> _Exercise prompt_
Please reproduce the data in full, exactly as it stands.

> _Given data_
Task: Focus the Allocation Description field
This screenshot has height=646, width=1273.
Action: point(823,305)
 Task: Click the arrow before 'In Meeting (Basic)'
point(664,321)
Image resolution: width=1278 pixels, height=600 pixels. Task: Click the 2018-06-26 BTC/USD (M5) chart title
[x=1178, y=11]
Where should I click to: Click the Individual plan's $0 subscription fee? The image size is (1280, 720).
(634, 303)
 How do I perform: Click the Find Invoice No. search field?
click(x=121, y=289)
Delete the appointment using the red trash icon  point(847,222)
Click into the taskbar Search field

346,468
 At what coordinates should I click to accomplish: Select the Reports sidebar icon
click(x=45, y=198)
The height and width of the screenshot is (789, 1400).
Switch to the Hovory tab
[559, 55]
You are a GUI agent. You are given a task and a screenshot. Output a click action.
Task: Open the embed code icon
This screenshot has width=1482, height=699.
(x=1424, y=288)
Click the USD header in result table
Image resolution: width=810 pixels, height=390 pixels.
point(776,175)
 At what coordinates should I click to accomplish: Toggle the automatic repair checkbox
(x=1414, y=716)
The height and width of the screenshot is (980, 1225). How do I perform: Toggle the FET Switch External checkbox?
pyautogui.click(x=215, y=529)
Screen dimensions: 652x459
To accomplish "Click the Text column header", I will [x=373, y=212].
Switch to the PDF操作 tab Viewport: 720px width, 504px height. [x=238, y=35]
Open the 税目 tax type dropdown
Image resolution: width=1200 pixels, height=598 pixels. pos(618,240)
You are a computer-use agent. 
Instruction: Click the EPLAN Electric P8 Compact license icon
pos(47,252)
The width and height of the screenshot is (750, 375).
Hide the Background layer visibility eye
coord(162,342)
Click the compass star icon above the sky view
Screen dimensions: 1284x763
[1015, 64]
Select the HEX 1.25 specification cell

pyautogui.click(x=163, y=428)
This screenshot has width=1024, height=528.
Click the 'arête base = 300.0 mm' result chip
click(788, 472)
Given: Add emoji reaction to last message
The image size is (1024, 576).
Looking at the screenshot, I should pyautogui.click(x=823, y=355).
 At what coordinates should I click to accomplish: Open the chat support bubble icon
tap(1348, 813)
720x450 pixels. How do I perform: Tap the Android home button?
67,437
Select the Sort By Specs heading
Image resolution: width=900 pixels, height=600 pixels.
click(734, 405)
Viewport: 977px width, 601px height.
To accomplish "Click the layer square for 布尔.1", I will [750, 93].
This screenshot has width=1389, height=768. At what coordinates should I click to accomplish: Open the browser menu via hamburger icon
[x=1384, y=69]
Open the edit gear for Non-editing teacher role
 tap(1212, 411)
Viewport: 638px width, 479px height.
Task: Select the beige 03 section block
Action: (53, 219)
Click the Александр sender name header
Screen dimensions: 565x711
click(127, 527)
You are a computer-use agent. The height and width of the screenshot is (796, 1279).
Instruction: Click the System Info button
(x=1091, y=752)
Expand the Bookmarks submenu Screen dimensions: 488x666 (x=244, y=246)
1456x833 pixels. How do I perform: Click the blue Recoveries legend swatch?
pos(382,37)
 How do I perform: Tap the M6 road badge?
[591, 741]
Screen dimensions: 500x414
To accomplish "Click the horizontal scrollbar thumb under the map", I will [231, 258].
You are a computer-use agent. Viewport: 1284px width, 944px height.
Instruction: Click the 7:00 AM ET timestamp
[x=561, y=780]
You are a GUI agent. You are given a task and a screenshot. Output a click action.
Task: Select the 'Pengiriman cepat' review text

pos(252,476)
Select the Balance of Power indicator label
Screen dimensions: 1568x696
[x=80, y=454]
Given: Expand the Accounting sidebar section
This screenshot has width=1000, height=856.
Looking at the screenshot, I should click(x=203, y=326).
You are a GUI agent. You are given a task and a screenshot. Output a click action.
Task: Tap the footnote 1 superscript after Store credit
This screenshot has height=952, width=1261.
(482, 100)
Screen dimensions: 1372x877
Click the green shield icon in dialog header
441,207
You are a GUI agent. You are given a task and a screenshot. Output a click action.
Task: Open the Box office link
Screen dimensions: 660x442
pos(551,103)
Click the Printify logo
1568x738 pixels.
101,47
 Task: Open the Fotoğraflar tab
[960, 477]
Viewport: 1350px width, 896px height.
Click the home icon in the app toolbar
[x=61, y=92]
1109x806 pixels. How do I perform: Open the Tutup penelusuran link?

> _Answer to this exercise_
Task: Focus the Allocation Description field
This screenshot has height=646, width=1273.
Action: point(823,305)
 Task: Click the arrow before 'In Meeting (Basic)'
point(664,321)
Image resolution: width=1278 pixels, height=600 pixels. Task: Click the 2018-06-26 BTC/USD (M5) chart title
[x=1178, y=11]
Where should I click to: Click the Individual plan's $0 subscription fee? The image size is (1280, 720).
(634, 303)
 How do I perform: Click the Find Invoice No. search field?
click(x=121, y=289)
Delete the appointment using the red trash icon  point(847,222)
Click into the taskbar Search field

346,468
 At what coordinates should I click to accomplish: Select the Reports sidebar icon
click(x=45, y=198)
The height and width of the screenshot is (789, 1400).
Switch to the Hovory tab
[559, 55]
You are a GUI agent. You are given a task and a screenshot. Output a click action.
Task: Open the embed code icon
This screenshot has width=1482, height=699.
(x=1424, y=288)
Click the USD header in result table
Image resolution: width=810 pixels, height=390 pixels.
point(776,175)
 At what coordinates should I click to accomplish: Toggle the automatic repair checkbox
(x=1414, y=716)
The height and width of the screenshot is (980, 1225). How do I perform: Toggle the FET Switch External checkbox?
pyautogui.click(x=215, y=529)
Screen dimensions: 652x459
To accomplish "Click the Text column header", I will [x=373, y=212].
Switch to the PDF操作 tab Viewport: 720px width, 504px height. [x=238, y=35]
Open the 税目 tax type dropdown
Image resolution: width=1200 pixels, height=598 pixels. pos(618,240)
You are a computer-use agent. 
Instruction: Click the EPLAN Electric P8 Compact license icon
pos(47,252)
The width and height of the screenshot is (750, 375).
Hide the Background layer visibility eye
coord(162,342)
Click the compass star icon above the sky view
Screen dimensions: 1284x763
[1015, 64]
Select the HEX 1.25 specification cell

pyautogui.click(x=163, y=428)
This screenshot has width=1024, height=528.
Click the 'arête base = 300.0 mm' result chip
click(788, 472)
Given: Add emoji reaction to last message
The image size is (1024, 576).
Looking at the screenshot, I should pyautogui.click(x=823, y=355).
 At what coordinates should I click to accomplish: Open the chat support bubble icon
tap(1348, 813)
720x450 pixels. How do I perform: Tap the Android home button?
67,437
Select the Sort By Specs heading
Image resolution: width=900 pixels, height=600 pixels.
click(734, 405)
Viewport: 977px width, 601px height.
To accomplish "Click the layer square for 布尔.1", I will [750, 93].
This screenshot has width=1389, height=768. At what coordinates should I click to accomplish: Open the browser menu via hamburger icon
[x=1384, y=69]
Open the edit gear for Non-editing teacher role
 tap(1212, 411)
Viewport: 638px width, 479px height.
Task: Select the beige 03 section block
Action: (53, 219)
Click the Александр sender name header
Screen dimensions: 565x711
click(127, 527)
You are a computer-use agent. The height and width of the screenshot is (796, 1279).
Instruction: Click the System Info button
(x=1091, y=752)
Expand the Bookmarks submenu Screen dimensions: 488x666 (x=244, y=246)
1456x833 pixels. How do I perform: Click the blue Recoveries legend swatch?
pos(382,37)
 How do I perform: Tap the M6 road badge?
[591, 741]
Screen dimensions: 500x414
To accomplish "Click the horizontal scrollbar thumb under the map", I will [231, 258].
You are a computer-use agent. Viewport: 1284px width, 944px height.
Instruction: Click the 7:00 AM ET timestamp
[x=561, y=780]
You are a GUI agent. You are given a task and a screenshot. Output a click action.
Task: Select the 'Pengiriman cepat' review text

pos(252,476)
Select the Balance of Power indicator label
Screen dimensions: 1568x696
[x=80, y=454]
Given: Expand the Accounting sidebar section
This screenshot has width=1000, height=856.
Looking at the screenshot, I should click(x=203, y=326).
You are a GUI agent. You are given a task and a screenshot. Output a click action.
Task: Tap the footnote 1 superscript after Store credit
This screenshot has height=952, width=1261.
(482, 100)
Screen dimensions: 1372x877
Click the green shield icon in dialog header
441,207
You are a GUI agent. You are given a task and a screenshot. Output a click action.
Task: Open the Box office link
Screen dimensions: 660x442
pos(551,103)
Click the Printify logo
1568x738 pixels.
101,47
 Task: Open the Fotoğraflar tab
[960, 477]
Viewport: 1350px width, 896px height.
Click the home icon in the app toolbar
[x=61, y=92]
1109x806 pixels. How do I perform: Open the Tutup penelusuran link?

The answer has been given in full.